[MDEV-19747] Deprecate and ignore innodb_log_optimize_ddl - Jira

Details

Type: Bug
Status: Closed (View Workflow)
Priority: Major
Resolution: Fixed
Affects Version/s: 10.2(EOL), 10.3(EOL), 10.4(EOL), 10.5
Fix Version/s: 10.5.1
Component/s: mariabackup, Storage Engine - InnoDB
Labels:

Description

MariaDB Server 10.2.2 disabled redo logging for certain ALTER TABLE operations. In ~~MDEV-16809~~ (10.2.17, 10.3.9) a possibility to enable the redo logging was introduced, by SET GLOBAL innodb_log_optimize_ddl=OFF. By default, the redo logging remains disabled. Backup can be much slower if such non-logged ALTER TABLE are performed while mariabackup --backup is running.

~~MDEV-19738~~ in 10.5 will skip the InnoDB doublewrite buffer in some cases. But, this cannot be done safely if redo logging can be disabled during ALTER TABLE. Hence, to get full advantage of ~~MDEV-19738~~, we should change the default value of innodb_log_optimize_ddl to OFF, and possibly deprecate and ignore this parameter altogether.

The reason why I would consider making innodb_log_optimize_ddl read-only is that with ~~MDEV-19738~~, changing the setting at runtime soon before or after affected ALTER TABLE is not crash-safe if the server is killed during a page write. But on the other hand, for ‘persons who know what they are doing’, maybe we should allow the parameter to modified while the server is running. SET GLOBAL requires special privileges anyway.

Before changing the default value, we should find out how much the speed of ALTER TABLE operations is affected by the change.

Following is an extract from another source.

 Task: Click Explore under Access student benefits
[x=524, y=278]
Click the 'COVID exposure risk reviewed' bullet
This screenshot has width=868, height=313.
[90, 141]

With innodb_log_optimize_ddl=OFF, the extra page flushing will be avoided, and the affected forms of ALTER TABLE should become durable solely via redo log. Page flushing for the ALTER TABLE should be a little faster, because the doublewrite buffer can be avoided.

The affected forms of ALTER TABLE are:

--echo # rebuilding a table and all its indexes

ALTER TABLE t1 FORCE, ALGORITHM=INPLACE, LOCK=SHARED;

--echo # creating secondary indexes (one or several)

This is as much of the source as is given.